* _DATA RECORDS_

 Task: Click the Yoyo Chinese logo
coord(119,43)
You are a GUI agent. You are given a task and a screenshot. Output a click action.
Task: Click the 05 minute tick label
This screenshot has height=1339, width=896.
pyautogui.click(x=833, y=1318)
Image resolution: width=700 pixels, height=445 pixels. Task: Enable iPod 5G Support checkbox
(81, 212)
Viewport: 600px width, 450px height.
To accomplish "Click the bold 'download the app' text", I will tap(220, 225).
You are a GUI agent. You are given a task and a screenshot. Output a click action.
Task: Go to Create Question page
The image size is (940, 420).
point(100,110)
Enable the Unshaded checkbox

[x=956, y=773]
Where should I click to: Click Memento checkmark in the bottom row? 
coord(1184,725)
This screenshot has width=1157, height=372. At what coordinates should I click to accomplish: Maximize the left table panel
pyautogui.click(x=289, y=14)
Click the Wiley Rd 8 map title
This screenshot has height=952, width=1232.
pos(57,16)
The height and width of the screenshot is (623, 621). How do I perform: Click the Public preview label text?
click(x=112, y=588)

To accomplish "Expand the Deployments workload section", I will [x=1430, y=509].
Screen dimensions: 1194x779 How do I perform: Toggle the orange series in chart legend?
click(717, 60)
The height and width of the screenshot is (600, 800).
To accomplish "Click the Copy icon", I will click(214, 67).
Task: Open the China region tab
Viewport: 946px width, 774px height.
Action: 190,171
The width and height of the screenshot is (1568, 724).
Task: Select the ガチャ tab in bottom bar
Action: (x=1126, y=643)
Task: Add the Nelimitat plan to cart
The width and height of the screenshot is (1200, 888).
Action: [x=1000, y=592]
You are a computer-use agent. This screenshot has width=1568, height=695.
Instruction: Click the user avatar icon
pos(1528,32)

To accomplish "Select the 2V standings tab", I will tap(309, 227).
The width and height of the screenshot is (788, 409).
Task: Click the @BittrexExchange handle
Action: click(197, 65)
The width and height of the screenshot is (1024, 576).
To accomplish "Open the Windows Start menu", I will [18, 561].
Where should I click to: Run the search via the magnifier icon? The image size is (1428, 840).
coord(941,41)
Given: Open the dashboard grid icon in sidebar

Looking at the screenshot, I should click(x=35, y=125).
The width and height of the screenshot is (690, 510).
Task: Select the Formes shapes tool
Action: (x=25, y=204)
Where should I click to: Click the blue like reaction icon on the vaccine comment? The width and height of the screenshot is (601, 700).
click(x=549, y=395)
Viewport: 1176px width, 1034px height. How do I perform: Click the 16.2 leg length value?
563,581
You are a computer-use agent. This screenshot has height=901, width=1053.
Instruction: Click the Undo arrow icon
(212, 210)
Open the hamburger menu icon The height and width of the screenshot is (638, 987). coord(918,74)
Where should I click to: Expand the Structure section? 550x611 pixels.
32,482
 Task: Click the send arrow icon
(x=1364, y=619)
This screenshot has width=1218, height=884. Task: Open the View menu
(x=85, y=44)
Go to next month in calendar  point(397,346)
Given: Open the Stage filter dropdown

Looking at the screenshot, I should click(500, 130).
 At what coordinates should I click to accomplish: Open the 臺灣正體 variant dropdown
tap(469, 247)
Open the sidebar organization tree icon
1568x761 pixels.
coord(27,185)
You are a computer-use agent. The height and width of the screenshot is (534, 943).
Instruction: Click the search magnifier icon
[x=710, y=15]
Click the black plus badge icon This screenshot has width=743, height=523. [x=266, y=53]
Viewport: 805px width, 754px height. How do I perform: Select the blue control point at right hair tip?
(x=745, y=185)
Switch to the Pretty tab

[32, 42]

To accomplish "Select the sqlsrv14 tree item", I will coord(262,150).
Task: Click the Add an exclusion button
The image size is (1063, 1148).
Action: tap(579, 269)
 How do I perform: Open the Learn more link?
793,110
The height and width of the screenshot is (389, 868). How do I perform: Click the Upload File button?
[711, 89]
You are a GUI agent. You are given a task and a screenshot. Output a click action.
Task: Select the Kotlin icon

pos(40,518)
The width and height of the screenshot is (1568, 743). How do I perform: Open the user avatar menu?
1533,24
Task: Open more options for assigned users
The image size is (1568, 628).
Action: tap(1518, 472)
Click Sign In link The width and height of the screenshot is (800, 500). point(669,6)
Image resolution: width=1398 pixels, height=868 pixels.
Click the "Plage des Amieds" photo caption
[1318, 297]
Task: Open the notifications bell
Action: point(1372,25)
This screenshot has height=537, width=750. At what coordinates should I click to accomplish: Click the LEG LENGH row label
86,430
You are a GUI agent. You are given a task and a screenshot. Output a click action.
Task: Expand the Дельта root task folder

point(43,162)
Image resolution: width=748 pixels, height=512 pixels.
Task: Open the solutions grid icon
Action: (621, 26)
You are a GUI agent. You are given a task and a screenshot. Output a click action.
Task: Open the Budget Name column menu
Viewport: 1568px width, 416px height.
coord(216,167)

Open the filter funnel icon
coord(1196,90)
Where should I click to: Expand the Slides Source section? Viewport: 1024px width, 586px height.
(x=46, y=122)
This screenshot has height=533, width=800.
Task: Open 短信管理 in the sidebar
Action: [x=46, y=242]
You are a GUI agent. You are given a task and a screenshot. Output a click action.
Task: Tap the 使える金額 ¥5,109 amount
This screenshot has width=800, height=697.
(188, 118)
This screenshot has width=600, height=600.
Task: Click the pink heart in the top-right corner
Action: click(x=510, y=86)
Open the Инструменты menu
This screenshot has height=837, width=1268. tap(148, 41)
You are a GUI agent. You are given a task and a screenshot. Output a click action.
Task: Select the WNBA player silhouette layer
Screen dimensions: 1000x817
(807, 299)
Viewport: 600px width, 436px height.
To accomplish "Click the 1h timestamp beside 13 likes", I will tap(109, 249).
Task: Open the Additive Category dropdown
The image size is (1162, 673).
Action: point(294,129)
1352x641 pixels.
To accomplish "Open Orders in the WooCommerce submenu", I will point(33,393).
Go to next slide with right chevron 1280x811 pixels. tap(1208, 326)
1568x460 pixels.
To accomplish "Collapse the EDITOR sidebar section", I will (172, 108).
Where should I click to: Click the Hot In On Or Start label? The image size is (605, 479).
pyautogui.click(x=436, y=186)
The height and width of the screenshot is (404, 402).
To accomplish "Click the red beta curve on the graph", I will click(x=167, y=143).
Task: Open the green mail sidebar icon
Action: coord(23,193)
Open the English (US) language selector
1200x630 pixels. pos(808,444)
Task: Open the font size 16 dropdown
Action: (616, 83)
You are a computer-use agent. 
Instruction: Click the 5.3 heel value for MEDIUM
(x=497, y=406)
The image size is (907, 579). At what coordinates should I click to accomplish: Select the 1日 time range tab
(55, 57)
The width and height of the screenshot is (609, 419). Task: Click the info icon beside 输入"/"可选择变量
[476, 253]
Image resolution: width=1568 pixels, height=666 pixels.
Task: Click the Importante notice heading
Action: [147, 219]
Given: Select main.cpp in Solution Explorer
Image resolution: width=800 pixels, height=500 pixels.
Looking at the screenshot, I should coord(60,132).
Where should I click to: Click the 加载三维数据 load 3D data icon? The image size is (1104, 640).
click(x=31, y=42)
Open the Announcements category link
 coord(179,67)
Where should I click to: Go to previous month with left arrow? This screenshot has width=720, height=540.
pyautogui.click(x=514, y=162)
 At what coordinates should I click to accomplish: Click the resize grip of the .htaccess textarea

* _TASK PROMPT_
The line above containing "Open the Инструменты menu", the line containing "Given: Select main.cpp in Solution Explorer", and every line between them are to be transcribed exactly; no other line is wanted.

* _WRITTEN ANSWER_
Open the Инструменты menu
This screenshot has height=837, width=1268. tap(148, 41)
You are a GUI agent. You are given a task and a screenshot. Output a click action.
Task: Select the WNBA player silhouette layer
Screen dimensions: 1000x817
(807, 299)
Viewport: 600px width, 436px height.
To accomplish "Click the 1h timestamp beside 13 likes", I will tap(109, 249).
Task: Open the Additive Category dropdown
The image size is (1162, 673).
Action: point(294,129)
1352x641 pixels.
To accomplish "Open Orders in the WooCommerce submenu", I will point(33,393).
Go to next slide with right chevron 1280x811 pixels. tap(1208, 326)
1568x460 pixels.
To accomplish "Collapse the EDITOR sidebar section", I will (172, 108).
Where should I click to: Click the Hot In On Or Start label? The image size is (605, 479).
pyautogui.click(x=436, y=186)
The height and width of the screenshot is (404, 402).
To accomplish "Click the red beta curve on the graph", I will click(x=167, y=143).
Task: Open the green mail sidebar icon
Action: coord(23,193)
Open the English (US) language selector
1200x630 pixels. pos(808,444)
Task: Open the font size 16 dropdown
Action: (616, 83)
You are a computer-use agent. 
Instruction: Click the 5.3 heel value for MEDIUM
(x=497, y=406)
The image size is (907, 579). At what coordinates should I click to accomplish: Select the 1日 time range tab
(55, 57)
The width and height of the screenshot is (609, 419). Task: Click the info icon beside 输入"/"可选择变量
[476, 253]
Image resolution: width=1568 pixels, height=666 pixels.
Task: Click the Importante notice heading
Action: [147, 219]
Given: Select main.cpp in Solution Explorer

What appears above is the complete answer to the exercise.